PARTS OF THE EXERCISE:
**A.** In the review of Roddy Doyle's stories, why does the reviewer call the stories' feminist slant odd? Answer in one to three sentences.
**B.** List every title of a Doyle short story named in the review of Roddy Doyle's stories.
**C.** Write the next part of the review of Roddy Doyle's stories, picking up after its final sentence.

First of all, Irish author Roddy Doyle is the author of the novel The Commitments and also one of the screenwriters for the movie of the same name. As a light entertainment, that movie is one of my favorites, so I am predisposed to give his work a sympathetic read.

Then, on Monday, we were unexpectedly delayed for twelve hours at the airport in Austin, and so I passed the time reading not only this week’s story but the also the other  ten or so stories that Doyle has published with The New Yorker. (Almost all of these stories are free, so the time went fast.) Read in a group, the stories have an oddly feminist slant, odd given that they are often written from the point of view of a man.

“Ask Me, Ask Me, Ask Me” first appeared in The New Yorker in 1996, almost twenty years ago. Paula, the main character, tells her story. A Guard has appeared at the door to inform her that Charlo, her estranged husband, has killed a woman and has himself been shot dead. In the meandering course of the story, Paula slowly reveals that Charlo beat her repeatedly and that she never told anyone the cause of her bruises and broken bones. After one of the beatings, she says, “He hit me. He sent me across the kitchen, and I hit the sink and fell. I felt nothing, only shock. A spinning in my head. I knew nothing for a while. I saw nothing; I was empty.”

Nevertheless, in the manner of these marriages, Paula tells us she loved Charlo from the minute she laid eyes on him, and that she still loved him. Paula’s a mess, and the story is a tad out of fashion. After all, men don’t beat their wives any more, do they? The story’s title, “Ask Me, Ask Me, Ask Me” alludes to the wall of denial that people often raise against having to stand witness to violence or bullying. Of course Paula should have stood up to Charlo. Of course Paula should have defended herself and her children. Of course she should have asked for help. But she was “empty.” Doyle is convincing. I am reminded of the true story of New Yorker Hedda Nussbaum, beaten into a  senselessness so profound it is hard to imagine. So to me, in “Ask Me, Ask Me, Ask Me,” Roddy Doyle breaks the silence.

In the ten or so stories that follow, Doyle tells about men who have difficulty with sadness, anger, intimacy and illness. His interest in men’s psychology is sympathetic, though. “Bullfighting” is a terrific portrayal of men’s friendships. “The Dinner” is a tale of a father of four girls, one of whom has brought a boyfriend home for Sunday dinner, the problem being that the boyfriend is from Africa, and the father is all mixed up about what he is going to do and say and very mixed up about why he is so mixed up.

In “The Dog,” a childless couple’s marriage is temporarily revived when they get a dog. But without the dog, the husband feels like the marriage is dying. He wants the marriage, but he has no idea why  it’s failing and no idea of what to do.

Doyle balances the conflict in his stories with throwaway dialogue that mimics life. To me, the silences in the dialogue mirror the silences of some contemporary playwrights. But the silences in the dialogue are founded in the silences within the characters; these are people who work hard to keep emotions buried, people who work hard to keep understanding at bay. This is the opposite of Henry James country, and I like Doyle’s work just precisely because of that. This worries Doyle — that people resist thinking things through. Doyle’s dialogue, however slight, creates a casual verisimilitude that balances the violence and denial beneath the surface.

DATASET ROWS:
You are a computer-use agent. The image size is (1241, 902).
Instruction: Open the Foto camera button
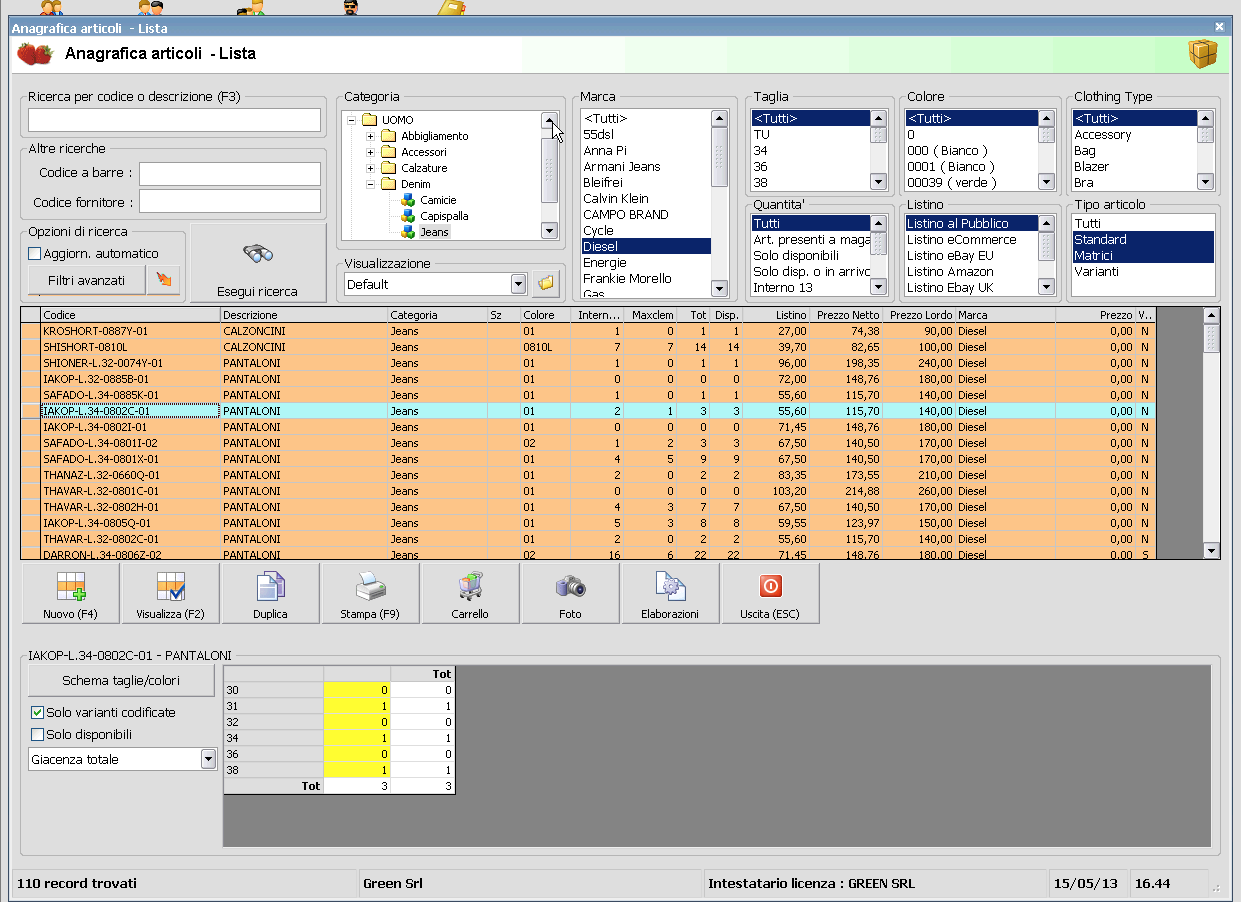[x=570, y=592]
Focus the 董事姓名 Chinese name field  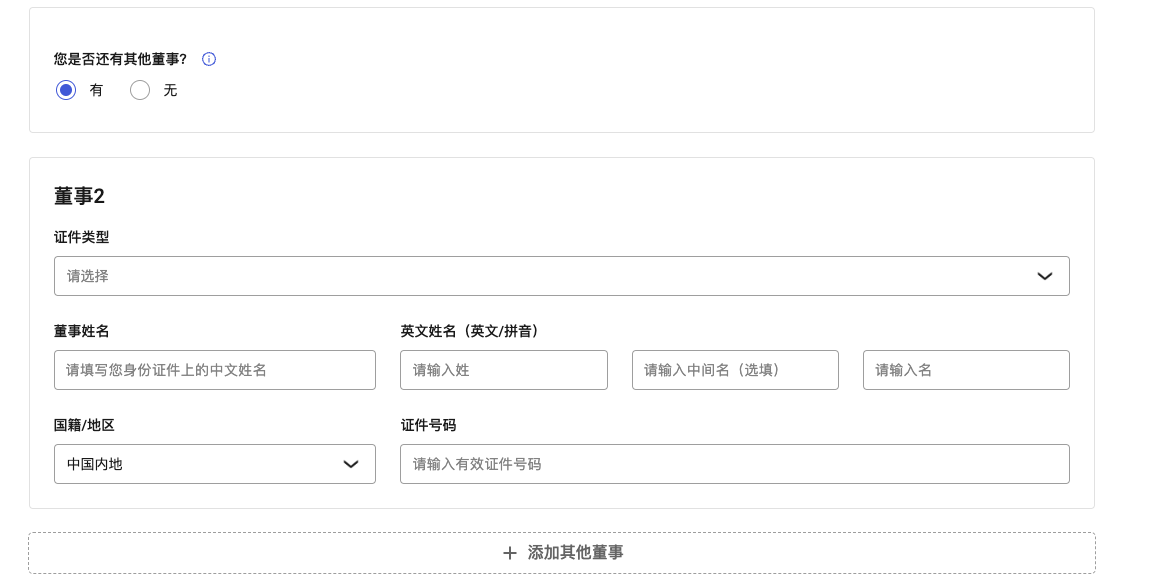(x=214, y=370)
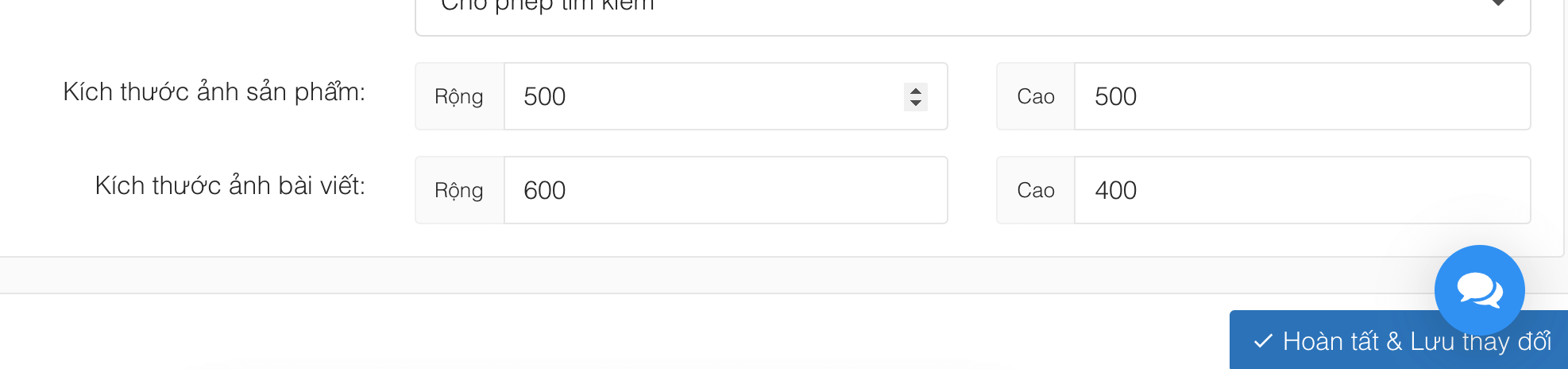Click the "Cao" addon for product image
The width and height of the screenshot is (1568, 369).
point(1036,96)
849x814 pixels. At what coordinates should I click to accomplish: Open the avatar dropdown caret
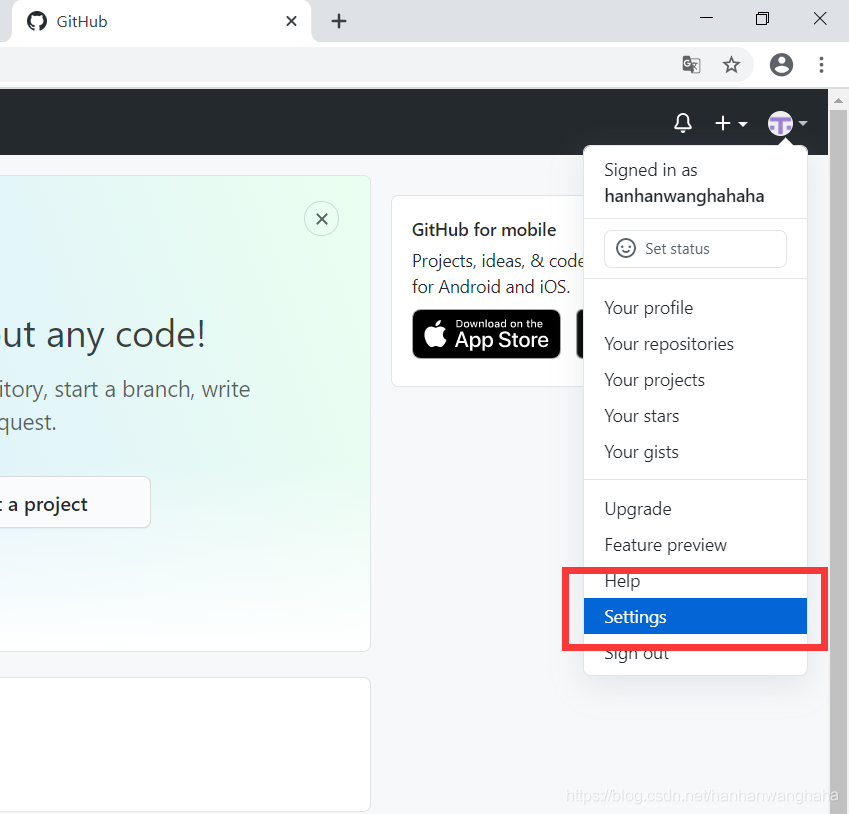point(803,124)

--

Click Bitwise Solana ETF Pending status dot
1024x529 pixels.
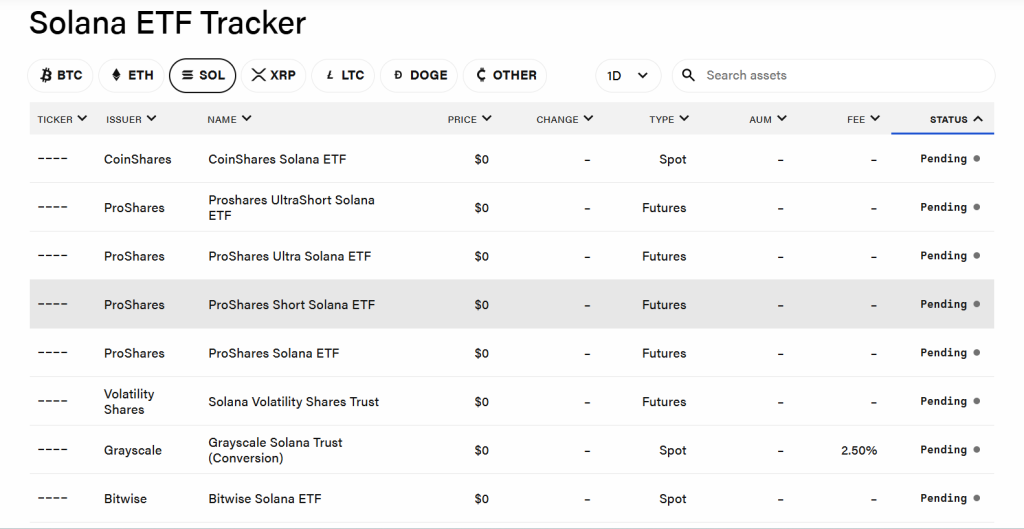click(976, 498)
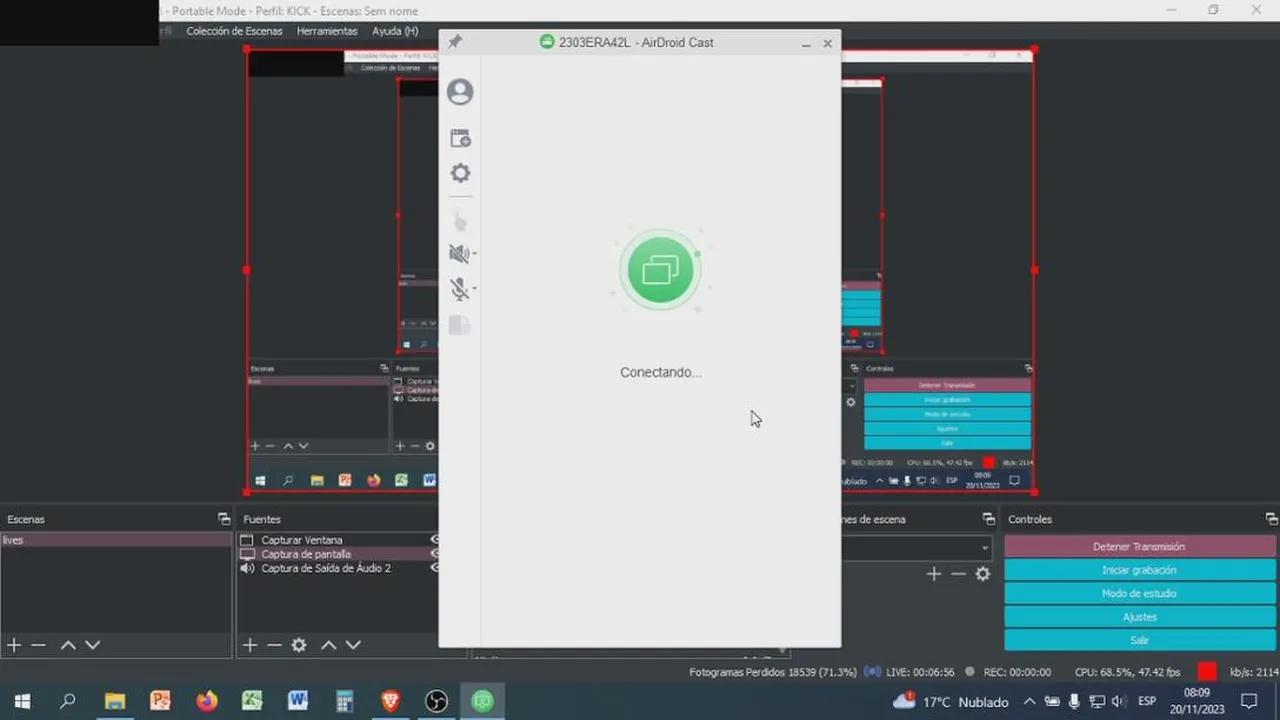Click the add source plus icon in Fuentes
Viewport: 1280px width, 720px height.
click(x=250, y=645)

---

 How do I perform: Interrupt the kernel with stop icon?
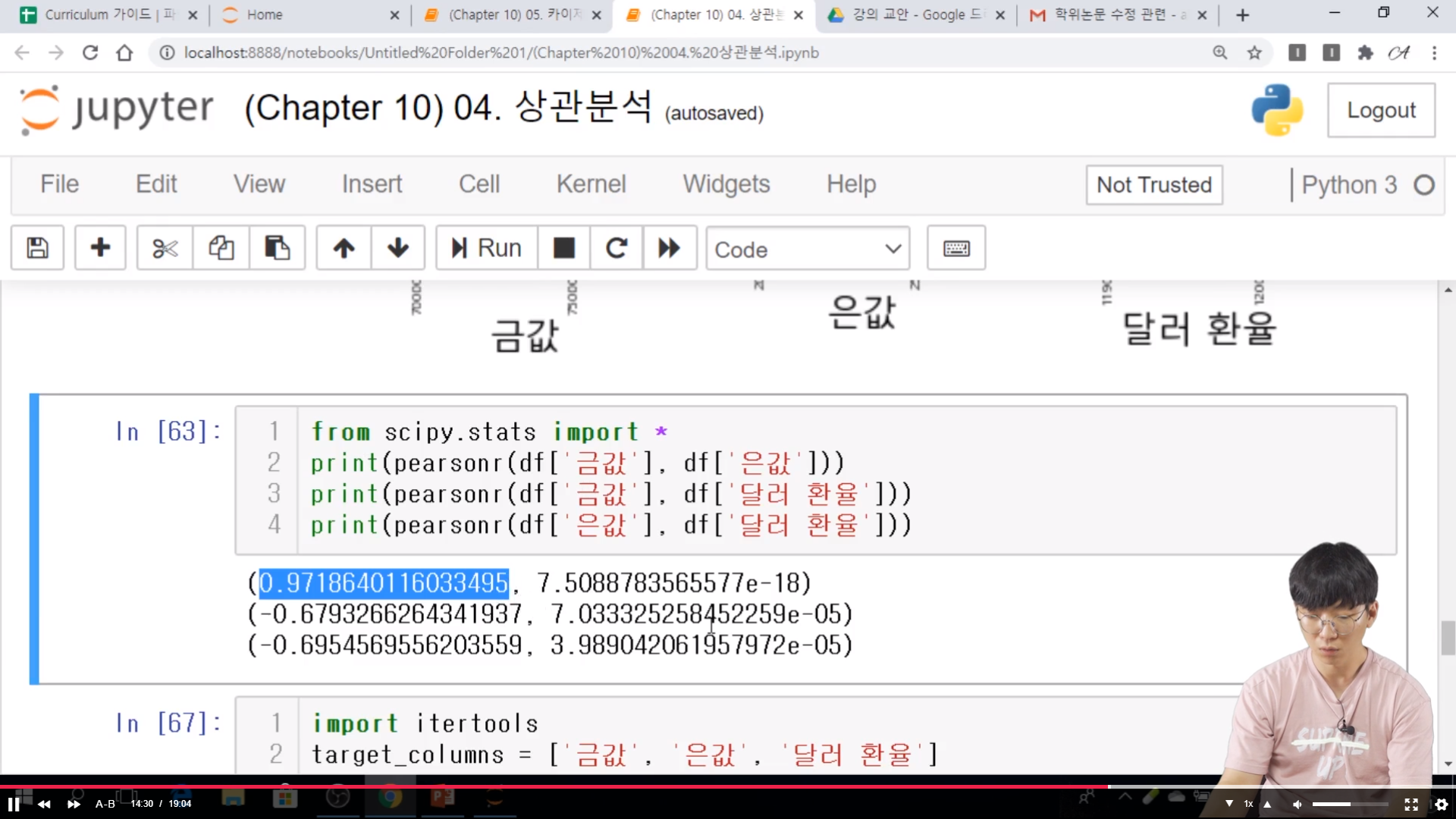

EXERCISE ANSWERS:
**A.** The reviewer calls the feminist slant odd because the stories are often written from a man's point of view.

**B.**
"Ask Me, Ask Me, Ask Me"
"Bullfighting"
"The Dinner"
"The Dog"

**C.**
The details of popular culture — the pub, the talking about television, or, as in “Ash,” using the volcanic explosion in Iceland to talk about marriage — are also his means of creating a world. The stories are quick and slight, but I think there’s more there than meets the eye.

(Trevor, I just read your review of “Ash”; I guess you didn’t like it! Was it the din of being all day at the airport that made me welcome it and all his other short stories?)

As for “Box Sets,” Trevor, I can understand your impatience with people whose primary cultural experience is TV. Actually, given that Doyle has been a screenwriter, I sense some impatience from him as well, as if he is using The Wire and The Sopranos as code for people who, having nothing else to talk about, use those titles as code. That the characters seem to speak in code speaks to the inchoate nature of their thoughts.

As a whole, “Box Sets” has a bitter tone that is most similar to “Ask Me, Ask Me, Ask Me,” given that both stories have men’s frozen emotions and volcanic anger at their center. In “Box Sets,” a couple has almost made it through Ireland’s cataclysmic Great Recession, but in the end, after all, the man loses his job. What I like about this story defies a simple explanation. For one thing, my own life has been affected enough by the Great American Recession that I am interested in the story’s setting. I want to know what Doyle thinks about how we cope with the anger that this thing has caused.

Essentially, this character is enraged by the way society has sandbagged him. I must say I understand that rage. What interests me, though, is his comatose emotional state, comatose, that is, until he explodes. The men in Doyle’s stories have difficulty understanding and communicating with their own feelings. It’s not a far leap to say that this inclination puts them in danger in a crisis. Worse yet, not only do they not communicate with their interior selves, they can’t communicate with their wives, either. Perhaps this is also old news. But I don’t think so.

The man’s initial reaction to losing his job is to freeze in place. Thus frozen, he doesn’t particularly notice what a corner he has painted himself into. While his wife is boiling some water, the man himself also suddenly boils over. He has already clammed up; then he decides he doesn’t want to go out; then he picks a fight with his wife over “her friends,” and then, suddenly, he hurls a hot coffee mug.

What Doyle so deftly does not do is explicitly explain that this mug was most likely aimed at his wife, and not for the first time, either. We know it was, because she cries and because he leaves the house. What Doyle also so deftly does is show the man’s stubborn refusals: at the end, he doesn’t admit that his wife has probably left him; he says only that her “case” is not in the hall when he returns. We learn, too, that the coffee mug has been broken where it’s been broken before.

While out on the walk, the man has cleared his head: his wife is probably right; he’s going to take her advice; he’s going to shape up. What he doesn’t realize is that it is probably too late. There is something odd in his clear thinking — as if threatening his wife had made him suddenly feel like “all’s right with the world.” It’s an epiphany, but it’s a cracked epiphany, like the cracked coffee mug, like people saying that television is where Dickens would be if he were alive today. (Is television where Jonathan Franzen is? Jeffrey Eugenides? Donna Tartt?)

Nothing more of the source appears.